Long-term abstinence from alcohol can help alcoholics recover from the damaging effects of drinking, including getting back some of their cognitive efficiency, says a study.
Previous studies have found that many adults with protracted histories of alcohol dependence may have neuropsychological deficits in cognitive efficiency, executive functioning, perceptual motor skills, nonverbal memory, visuospatial abilities and gait and balance.
A new study by Edith Sullivan, a professor in the department of psychiatry and behavioural sciences at Stanford University School of Medicine, and others looked at alcoholics who have been sober for six months to 13 years.
They found that that long-term abstinent alcoholics can recover many of their neuro-cognitive deficits, except for spatial-processing abilities, reported science portal EurekAlert.

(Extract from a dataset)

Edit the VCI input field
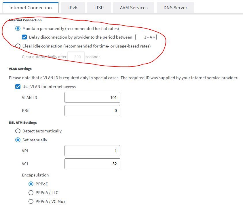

"The nature of alcoholism as a dynamic condition is largely under-appreciated by most people, including clinicians," Sullivan said.
"Alcoholics may have periods of abstinence, during which time they give their nervous system time for repair.
"We found that the cognitive and mental abilities of middle-aged alcoholics who had been abstinent for six months to 13 years are indistinguishable from those of age and gender comparable non-alcoholics with possible exception of spatial processing abilities," one of the researchers said.
Recovered functions would include short- and long-term memory, planning, learning, comprehension, etc. In other words, they would be able to support a normal home, work and social life. "These people should be able to function cognitively normally," Sullivan said.
These findings provide hope for recovering alcoholics, and can be used to encourage abstinence from alcohol, the scientists said.